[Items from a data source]
= Beginning of Section =

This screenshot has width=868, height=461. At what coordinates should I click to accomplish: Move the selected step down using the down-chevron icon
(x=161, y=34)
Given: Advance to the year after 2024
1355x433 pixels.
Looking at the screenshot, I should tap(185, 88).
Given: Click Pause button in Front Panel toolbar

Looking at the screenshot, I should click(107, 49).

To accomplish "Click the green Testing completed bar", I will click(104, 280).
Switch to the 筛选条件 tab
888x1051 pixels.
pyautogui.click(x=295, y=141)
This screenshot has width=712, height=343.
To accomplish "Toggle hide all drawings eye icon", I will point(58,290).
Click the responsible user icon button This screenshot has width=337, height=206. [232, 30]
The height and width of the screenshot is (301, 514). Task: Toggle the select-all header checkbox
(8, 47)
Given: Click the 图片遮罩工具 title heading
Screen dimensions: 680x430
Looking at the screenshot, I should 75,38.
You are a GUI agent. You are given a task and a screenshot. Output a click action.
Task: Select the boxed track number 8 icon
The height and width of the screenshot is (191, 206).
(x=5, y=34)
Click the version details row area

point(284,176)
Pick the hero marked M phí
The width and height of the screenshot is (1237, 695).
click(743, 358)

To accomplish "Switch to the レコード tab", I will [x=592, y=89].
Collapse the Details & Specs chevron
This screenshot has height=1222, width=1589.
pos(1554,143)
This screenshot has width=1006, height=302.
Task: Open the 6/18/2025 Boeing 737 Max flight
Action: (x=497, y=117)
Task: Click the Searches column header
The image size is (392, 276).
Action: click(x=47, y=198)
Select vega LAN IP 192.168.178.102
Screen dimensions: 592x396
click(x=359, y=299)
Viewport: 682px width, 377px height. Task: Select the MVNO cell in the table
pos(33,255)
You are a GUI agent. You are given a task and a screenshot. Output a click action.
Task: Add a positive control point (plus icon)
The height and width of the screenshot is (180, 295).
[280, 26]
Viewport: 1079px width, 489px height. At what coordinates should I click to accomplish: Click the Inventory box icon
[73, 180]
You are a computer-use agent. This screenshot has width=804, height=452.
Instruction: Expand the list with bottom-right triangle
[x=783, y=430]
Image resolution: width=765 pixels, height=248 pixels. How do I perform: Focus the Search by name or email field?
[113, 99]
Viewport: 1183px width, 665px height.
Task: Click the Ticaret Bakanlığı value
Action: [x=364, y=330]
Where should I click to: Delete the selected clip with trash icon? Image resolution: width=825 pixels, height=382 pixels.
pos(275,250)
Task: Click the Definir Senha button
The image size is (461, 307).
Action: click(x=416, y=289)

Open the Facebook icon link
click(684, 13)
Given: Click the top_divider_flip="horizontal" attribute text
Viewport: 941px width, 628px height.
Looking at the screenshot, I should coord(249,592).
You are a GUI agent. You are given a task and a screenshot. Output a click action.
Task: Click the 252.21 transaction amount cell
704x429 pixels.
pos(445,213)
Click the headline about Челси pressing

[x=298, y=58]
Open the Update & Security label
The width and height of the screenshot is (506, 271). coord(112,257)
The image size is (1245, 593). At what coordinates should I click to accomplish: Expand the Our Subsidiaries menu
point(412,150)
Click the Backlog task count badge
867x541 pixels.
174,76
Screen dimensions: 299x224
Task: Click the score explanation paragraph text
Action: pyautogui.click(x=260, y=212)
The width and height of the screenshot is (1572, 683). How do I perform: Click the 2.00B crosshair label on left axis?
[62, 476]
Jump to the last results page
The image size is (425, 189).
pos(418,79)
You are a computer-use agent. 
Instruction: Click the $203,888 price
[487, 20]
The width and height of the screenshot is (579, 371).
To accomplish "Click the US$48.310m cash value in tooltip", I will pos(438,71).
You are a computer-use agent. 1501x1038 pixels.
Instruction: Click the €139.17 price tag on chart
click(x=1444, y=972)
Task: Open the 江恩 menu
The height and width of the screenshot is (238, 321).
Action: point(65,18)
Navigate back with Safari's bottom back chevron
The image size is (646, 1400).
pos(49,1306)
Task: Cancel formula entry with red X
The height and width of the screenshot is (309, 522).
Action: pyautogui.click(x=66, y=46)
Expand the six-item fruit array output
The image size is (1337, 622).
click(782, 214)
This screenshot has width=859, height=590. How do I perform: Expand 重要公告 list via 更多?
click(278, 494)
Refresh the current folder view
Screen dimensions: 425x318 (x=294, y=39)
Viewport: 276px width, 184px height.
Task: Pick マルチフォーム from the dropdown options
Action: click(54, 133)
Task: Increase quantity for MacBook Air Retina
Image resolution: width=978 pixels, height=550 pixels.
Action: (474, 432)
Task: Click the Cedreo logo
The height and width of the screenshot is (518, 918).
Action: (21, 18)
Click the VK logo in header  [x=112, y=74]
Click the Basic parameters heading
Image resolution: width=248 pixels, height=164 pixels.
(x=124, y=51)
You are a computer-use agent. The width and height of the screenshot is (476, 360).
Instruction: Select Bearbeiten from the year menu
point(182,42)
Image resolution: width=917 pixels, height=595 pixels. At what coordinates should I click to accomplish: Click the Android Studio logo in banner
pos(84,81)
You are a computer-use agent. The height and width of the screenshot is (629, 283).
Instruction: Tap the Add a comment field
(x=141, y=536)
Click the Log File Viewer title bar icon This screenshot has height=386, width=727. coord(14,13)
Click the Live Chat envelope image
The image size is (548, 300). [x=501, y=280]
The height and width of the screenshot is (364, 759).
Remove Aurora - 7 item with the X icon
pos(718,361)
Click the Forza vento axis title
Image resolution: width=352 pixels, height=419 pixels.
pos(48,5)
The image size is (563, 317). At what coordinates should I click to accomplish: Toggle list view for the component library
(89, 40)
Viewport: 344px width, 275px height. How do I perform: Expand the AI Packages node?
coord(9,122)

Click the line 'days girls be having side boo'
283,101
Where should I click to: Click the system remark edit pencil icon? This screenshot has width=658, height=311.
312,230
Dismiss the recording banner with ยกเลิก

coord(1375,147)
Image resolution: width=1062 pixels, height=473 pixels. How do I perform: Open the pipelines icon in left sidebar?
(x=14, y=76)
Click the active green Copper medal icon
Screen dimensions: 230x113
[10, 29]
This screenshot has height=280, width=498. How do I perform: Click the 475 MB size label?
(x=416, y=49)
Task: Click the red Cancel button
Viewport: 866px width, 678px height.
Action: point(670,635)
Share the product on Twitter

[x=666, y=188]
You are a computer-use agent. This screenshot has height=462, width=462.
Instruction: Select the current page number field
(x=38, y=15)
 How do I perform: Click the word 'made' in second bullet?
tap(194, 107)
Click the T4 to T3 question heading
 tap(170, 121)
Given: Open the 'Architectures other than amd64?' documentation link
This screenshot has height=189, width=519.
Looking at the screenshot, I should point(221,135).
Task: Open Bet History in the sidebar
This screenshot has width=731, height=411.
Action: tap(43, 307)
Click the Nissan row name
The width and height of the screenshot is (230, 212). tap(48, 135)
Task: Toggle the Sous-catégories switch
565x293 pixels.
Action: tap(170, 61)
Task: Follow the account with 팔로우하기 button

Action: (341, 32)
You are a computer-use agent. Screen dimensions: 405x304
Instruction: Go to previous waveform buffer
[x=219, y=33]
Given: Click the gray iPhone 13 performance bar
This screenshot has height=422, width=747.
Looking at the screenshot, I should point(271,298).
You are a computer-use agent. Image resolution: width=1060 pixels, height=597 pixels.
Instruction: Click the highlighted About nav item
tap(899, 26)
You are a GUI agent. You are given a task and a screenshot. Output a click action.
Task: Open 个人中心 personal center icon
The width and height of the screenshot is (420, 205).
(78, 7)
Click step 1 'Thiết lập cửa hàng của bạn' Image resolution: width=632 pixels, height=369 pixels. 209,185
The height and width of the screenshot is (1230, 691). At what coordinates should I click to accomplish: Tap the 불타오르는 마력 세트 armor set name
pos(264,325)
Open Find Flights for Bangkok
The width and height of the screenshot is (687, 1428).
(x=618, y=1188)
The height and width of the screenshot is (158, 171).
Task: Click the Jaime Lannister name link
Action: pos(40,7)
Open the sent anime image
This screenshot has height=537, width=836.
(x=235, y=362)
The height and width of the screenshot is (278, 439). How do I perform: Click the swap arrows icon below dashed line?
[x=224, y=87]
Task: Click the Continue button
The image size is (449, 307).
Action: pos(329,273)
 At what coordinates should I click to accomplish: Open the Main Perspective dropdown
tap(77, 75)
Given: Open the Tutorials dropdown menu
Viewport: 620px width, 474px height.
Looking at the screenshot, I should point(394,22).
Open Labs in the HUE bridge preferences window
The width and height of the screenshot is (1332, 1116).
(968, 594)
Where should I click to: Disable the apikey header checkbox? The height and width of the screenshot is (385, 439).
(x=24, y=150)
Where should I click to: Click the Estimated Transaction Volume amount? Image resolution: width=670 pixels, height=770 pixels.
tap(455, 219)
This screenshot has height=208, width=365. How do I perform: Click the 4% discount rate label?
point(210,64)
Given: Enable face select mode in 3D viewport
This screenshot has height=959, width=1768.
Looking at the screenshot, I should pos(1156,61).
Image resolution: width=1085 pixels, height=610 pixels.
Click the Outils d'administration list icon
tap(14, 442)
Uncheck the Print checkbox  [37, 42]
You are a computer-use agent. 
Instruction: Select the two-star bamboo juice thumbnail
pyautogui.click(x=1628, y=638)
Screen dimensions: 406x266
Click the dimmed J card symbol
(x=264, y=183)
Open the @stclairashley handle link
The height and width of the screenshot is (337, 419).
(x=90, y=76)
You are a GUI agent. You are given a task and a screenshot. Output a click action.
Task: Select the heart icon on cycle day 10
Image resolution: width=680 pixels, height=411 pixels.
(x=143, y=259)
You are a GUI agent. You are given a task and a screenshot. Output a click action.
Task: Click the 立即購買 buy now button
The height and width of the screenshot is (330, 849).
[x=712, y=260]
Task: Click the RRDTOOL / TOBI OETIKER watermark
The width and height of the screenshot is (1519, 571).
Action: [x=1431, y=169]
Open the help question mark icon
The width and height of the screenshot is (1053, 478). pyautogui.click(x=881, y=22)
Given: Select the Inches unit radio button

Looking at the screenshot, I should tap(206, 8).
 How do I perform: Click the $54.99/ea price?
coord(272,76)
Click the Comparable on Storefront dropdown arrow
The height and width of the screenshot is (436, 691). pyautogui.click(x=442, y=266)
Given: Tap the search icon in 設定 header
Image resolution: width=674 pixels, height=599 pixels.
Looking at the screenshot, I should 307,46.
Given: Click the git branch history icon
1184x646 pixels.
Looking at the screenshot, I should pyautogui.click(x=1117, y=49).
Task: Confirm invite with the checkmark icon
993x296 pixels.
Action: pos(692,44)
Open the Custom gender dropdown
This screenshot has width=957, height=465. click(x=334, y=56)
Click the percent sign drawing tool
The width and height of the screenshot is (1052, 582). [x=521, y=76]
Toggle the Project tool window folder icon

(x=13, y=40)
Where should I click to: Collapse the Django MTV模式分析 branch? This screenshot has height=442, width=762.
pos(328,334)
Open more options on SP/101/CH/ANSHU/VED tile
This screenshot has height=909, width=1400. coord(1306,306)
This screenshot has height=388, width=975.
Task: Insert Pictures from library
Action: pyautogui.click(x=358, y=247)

= End of Section =

▸ EXERCISE BRIEF
Would you copy every line of the entries that includes the word "title"?

▸ ANSWER TO THE EXERCISE
Given: Click the 图片遮罩工具 title heading
Click the Log File Viewer title bar icon This screenshot has height=386, width=727. coord(14,13)
Click the Forza vento axis title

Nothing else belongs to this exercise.